Data engineering, on the other hand, involves
- gathering, cleaning, sorting, and organizing data
- ensuring data accuracy and quality
- detecting and sharing data trends with colleagues
- helping define company data use
- tracking data movement through company infrastructure and maintaining infrastructure integrity
- setting Data Scientists up for success with data ready for running algorithms and queries, as well as for machine learning, predictive analytics, and data mining
Deep, sustainable business success relies on a “both” rather than a “one or the other” scenario. Data Engineers and Data Scientists should be interacting daily, so they don’t end up in silos; the worst result of which may be Data Scientists building models with imperfect or out-of-date data, then passing these errors on to the rest of the company.
A long engagement—but the big day is coming
It’s time, first, to recognize that data science requires data engineering to be fully effective, then to bring them usefully together. The good news is, the world of data (which is almost the whole world) is really starting to get it.
There are myriad courses, certificates, and other learning paths proliferating around data engineering. In a 2022 article about how to become a Data Engineer, Coursera notes that Data Engineers can “make a tangible difference in a world where we’ll be producing 463 exabytes per day by 2025.” For perspective: That’s a billion gigabytes every 24 hours; only 1-2GB are required to download a movie.
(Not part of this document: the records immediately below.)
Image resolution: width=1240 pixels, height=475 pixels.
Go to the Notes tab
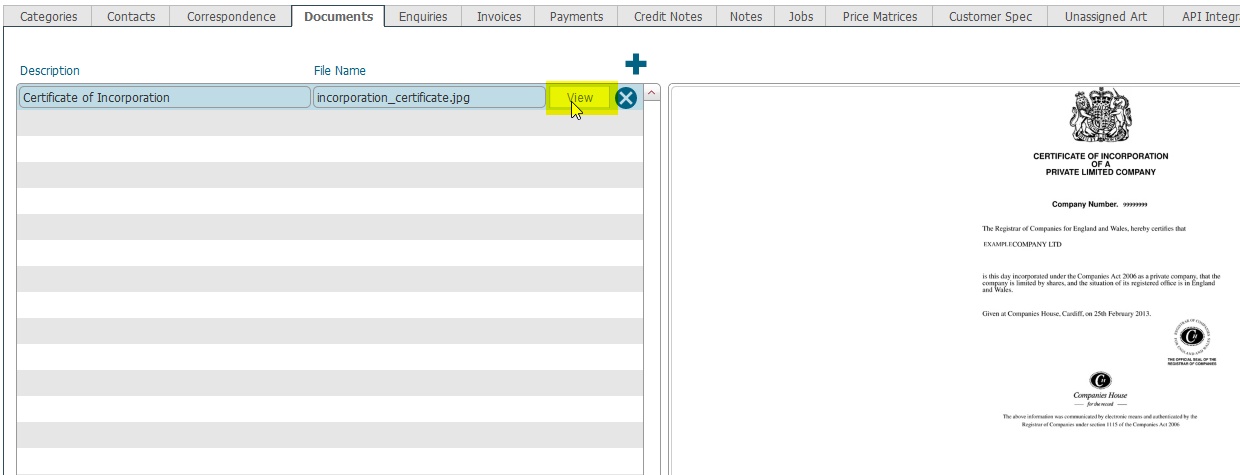click(x=746, y=16)
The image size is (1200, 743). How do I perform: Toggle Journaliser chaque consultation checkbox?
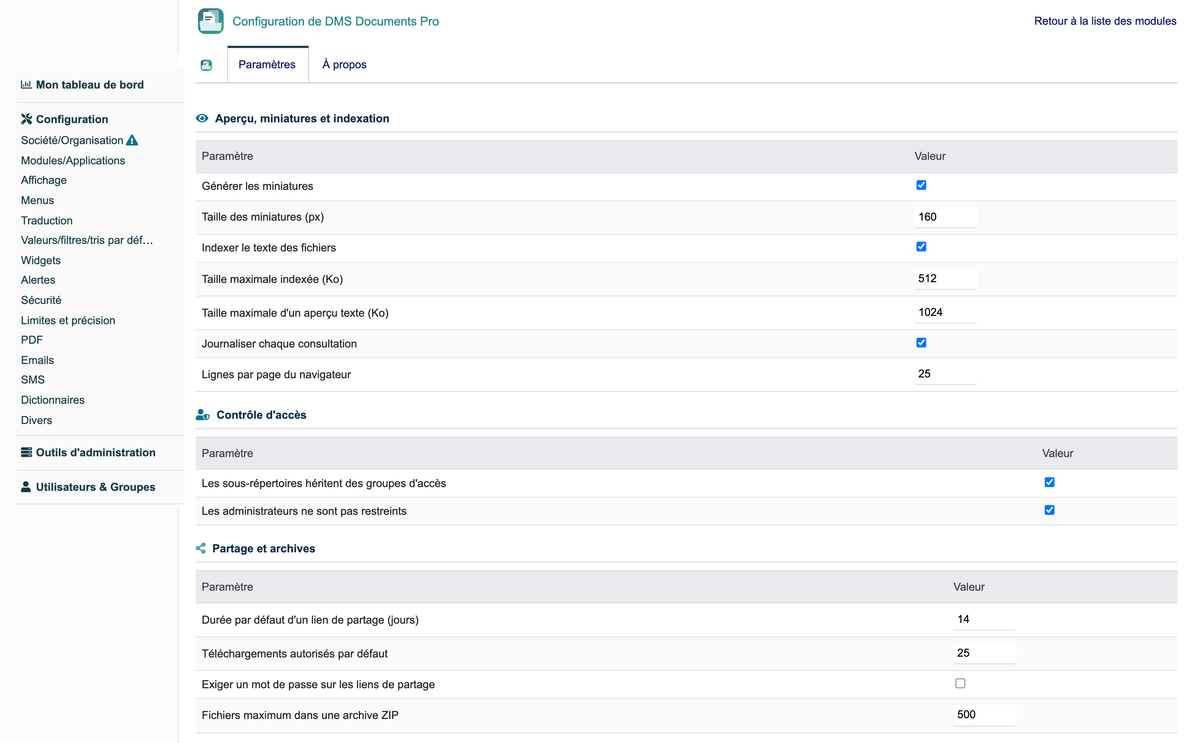[x=921, y=343]
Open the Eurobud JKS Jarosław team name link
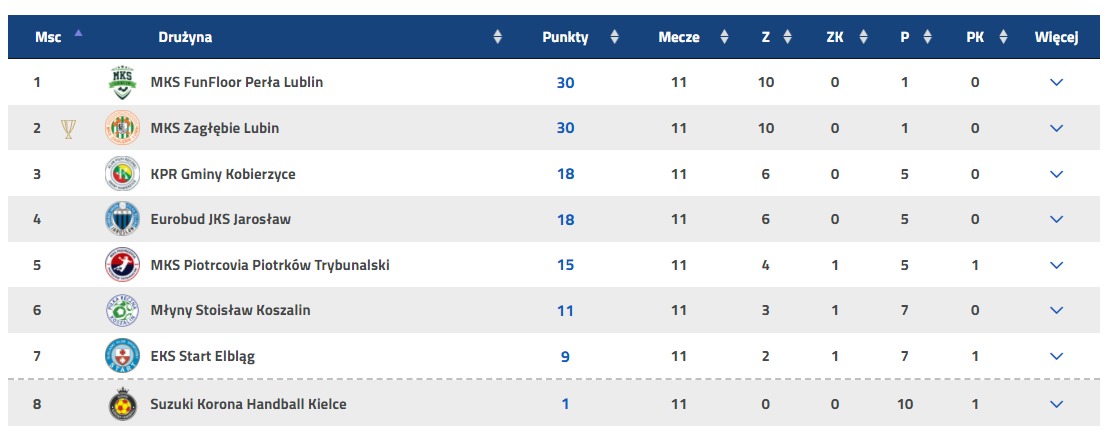 coord(221,219)
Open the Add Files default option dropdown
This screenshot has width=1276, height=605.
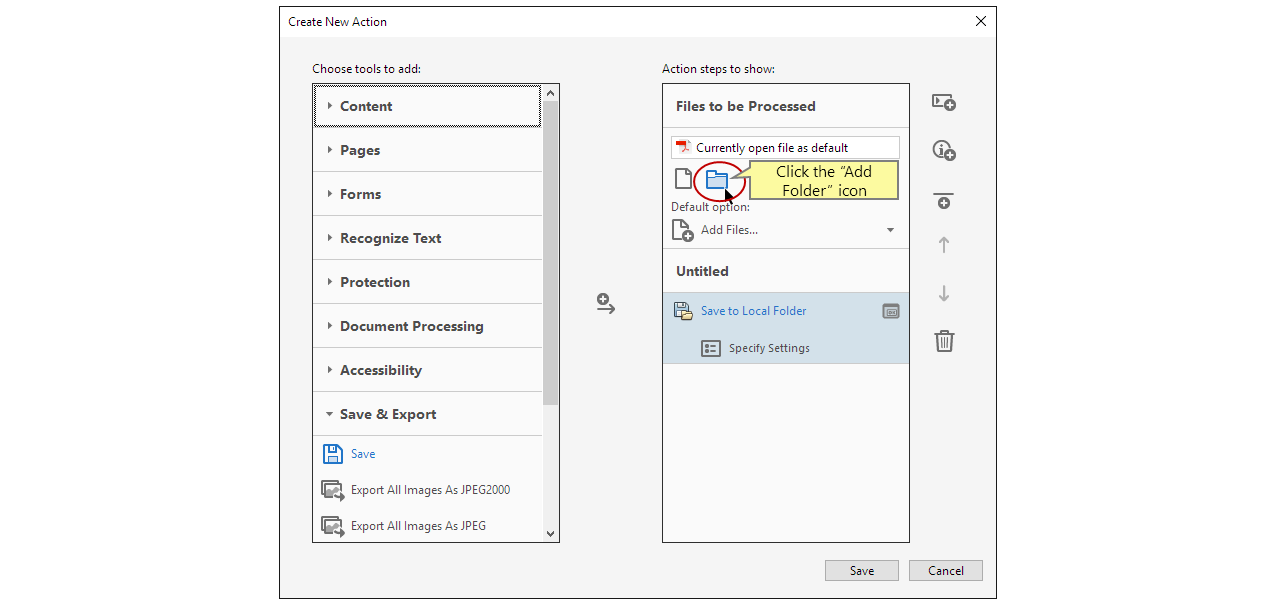(890, 230)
Further, Analytics India Magazine points out both “the increase in digital transformation after the pandemic and the explosion of data following it,” as well as a 2020 Dice Tech Job Report that found “data engineering to be the fastest-growing job in technology with a predicted 50% year-over-year growth in the number of open positions.”
Reflecting this trend, AIM noted that in 2021, LinkedIn published over 29 thousand DE job ads as organizations contended “with not enough data engineering talent in the market.”
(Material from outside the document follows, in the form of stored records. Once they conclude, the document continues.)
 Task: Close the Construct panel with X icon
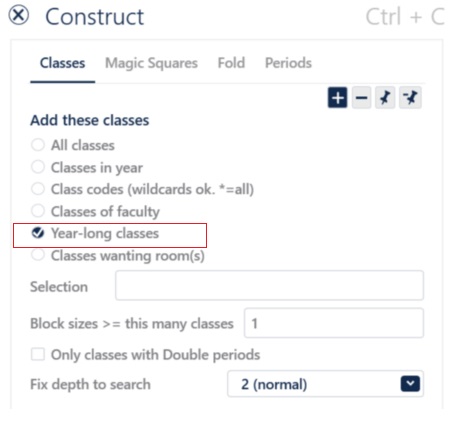click(x=19, y=15)
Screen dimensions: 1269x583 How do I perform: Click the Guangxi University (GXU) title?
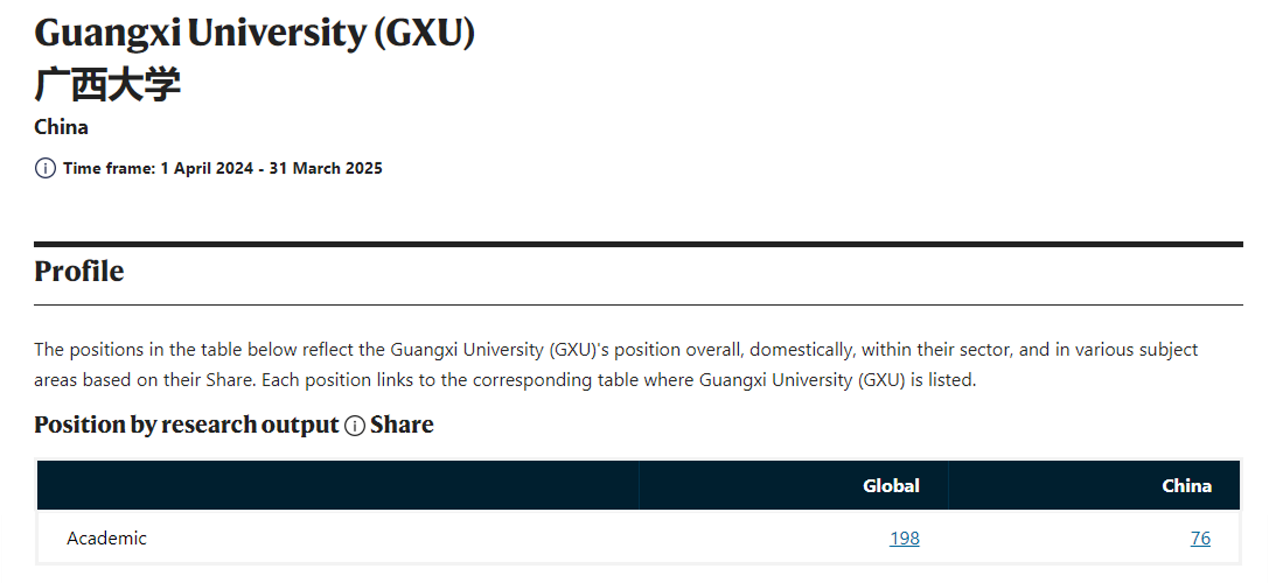point(254,34)
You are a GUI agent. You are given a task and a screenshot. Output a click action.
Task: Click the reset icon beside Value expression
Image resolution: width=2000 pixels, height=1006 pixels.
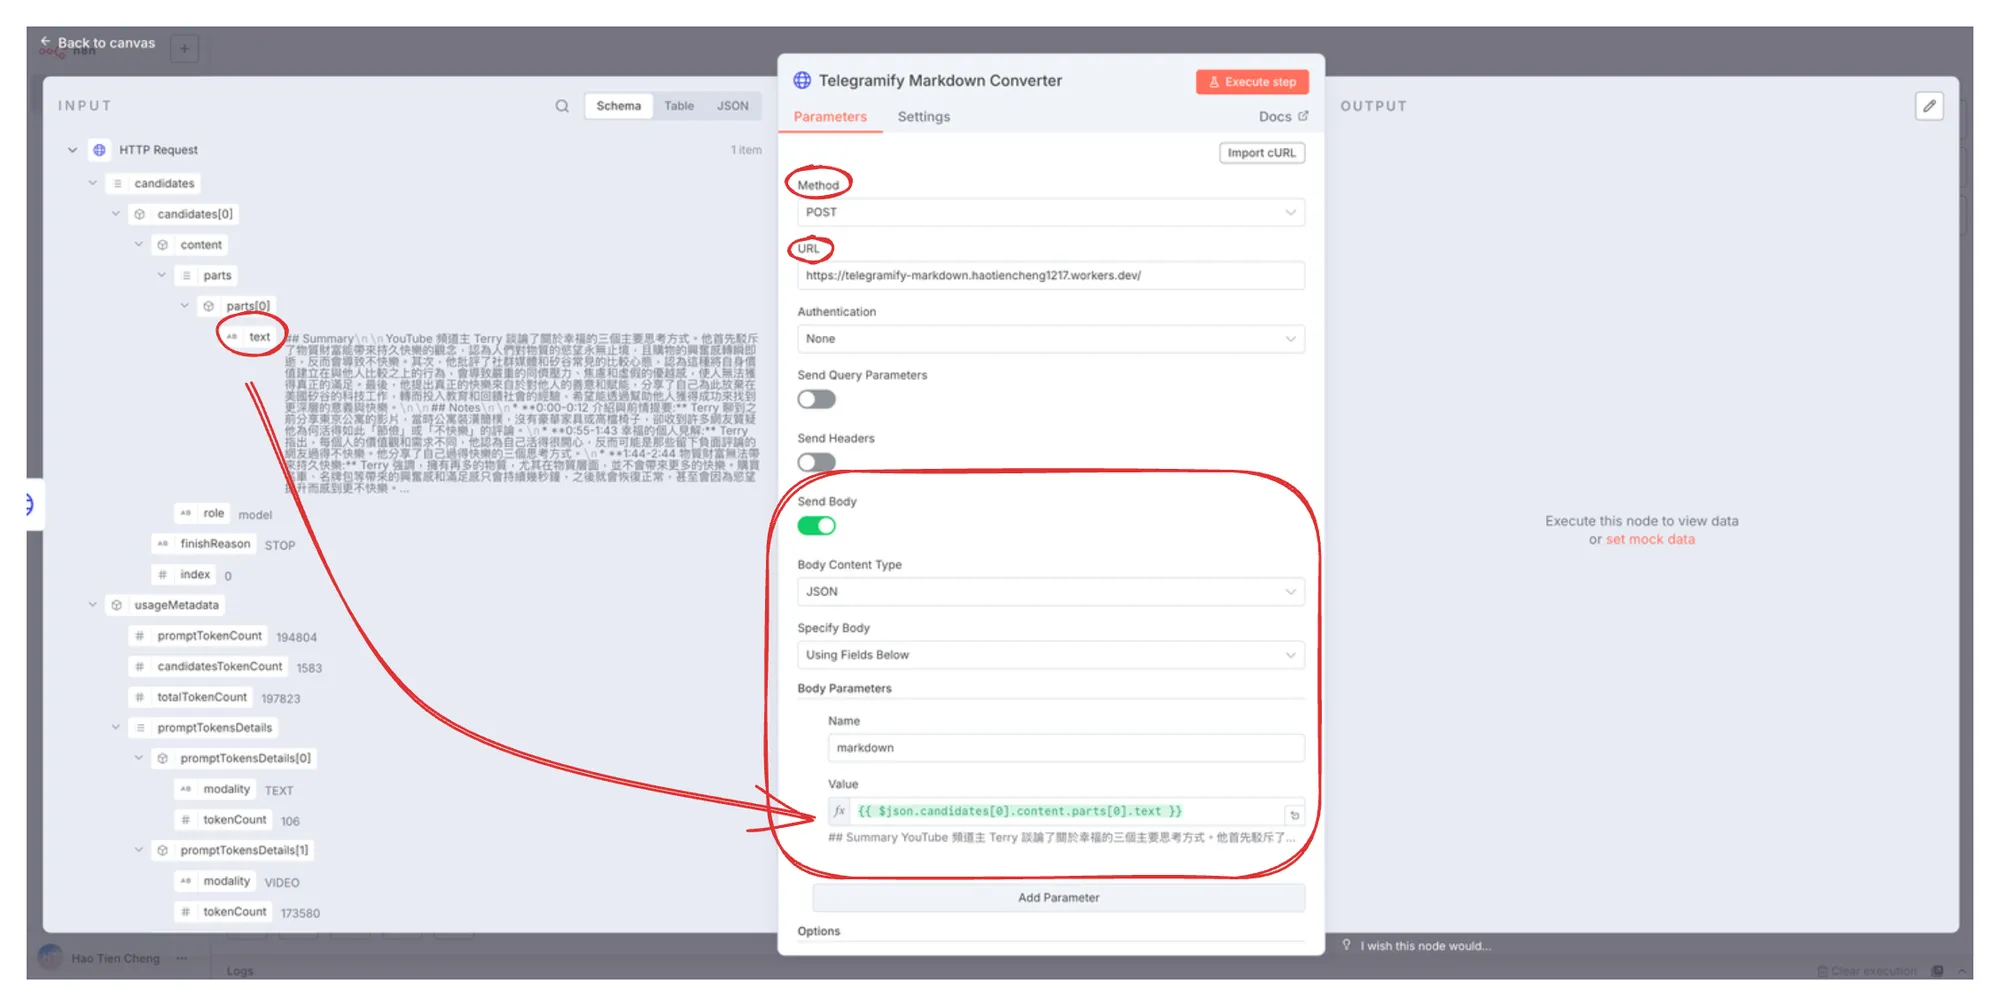click(x=1294, y=815)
As data engineering becomes both more understood and more ubiquitous, its functions will evolve in lockstep with our collective, ever-expanding relationship with data.
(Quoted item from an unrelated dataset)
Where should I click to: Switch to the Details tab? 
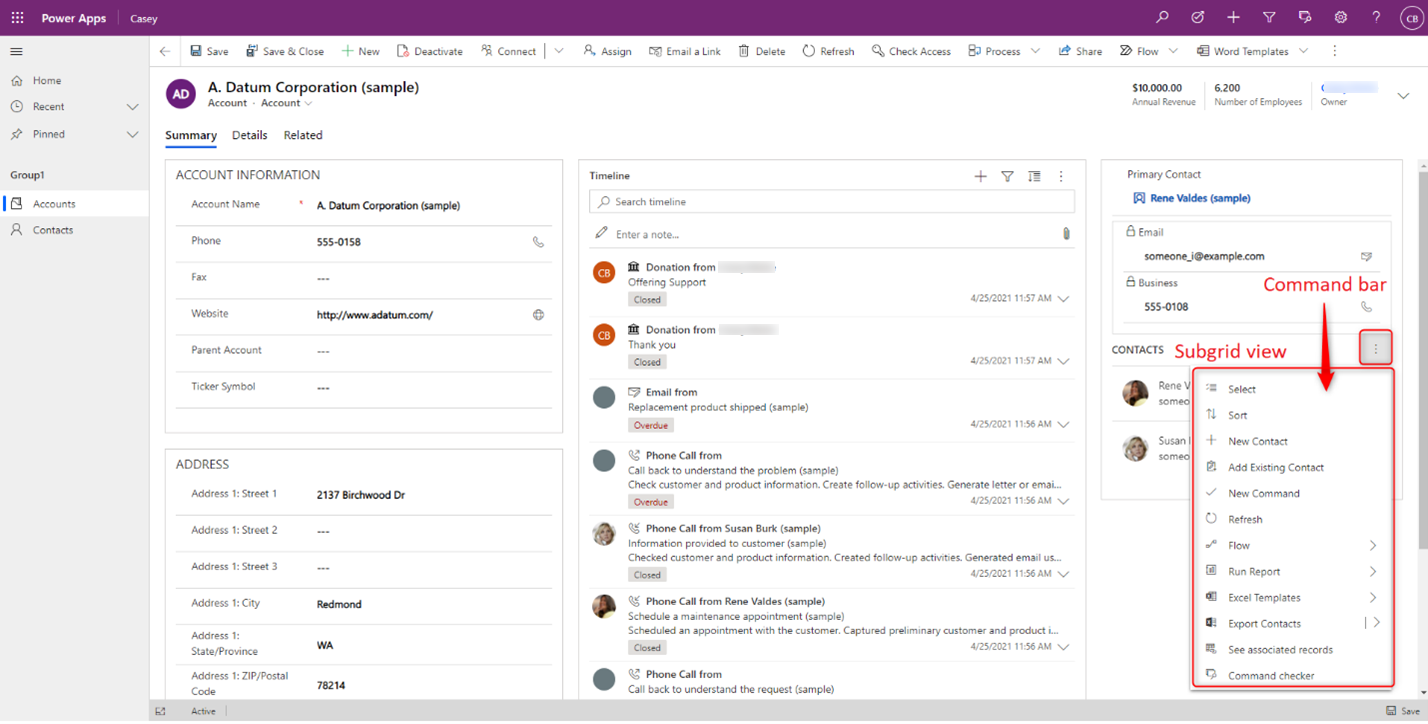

Some predict Data Engineers will increasingly manage “tasks farther up the value chain, such as data modeling, quality, security, management, architecture, and orchestration,” continue “adopting software engineering best practices,” and become conversant in “agile development, code testing, and version control practices – to name a few”—all of which will lead to “new roles within data engineering.”
Setting the date for a blissful union
Evidence, both quantitative and anecdotal, suggests data engineering may still be under-appreciated and under-represented by companies trying to harness their data. However, the evidence also suggests that as organizations, and the markets they serve, continue to better understand data and its importance, a proper balance between data science and engineering will follow.
It’s becoming clear just how crucial it is that both data engineering and data science be represented, respected, and supported in businesses of all kinds. Such cooperation between these disciplines is particularly crucial in manufacturing and mining—neither of which can afford to have incomplete, dirty, or old data going to their decision-makers.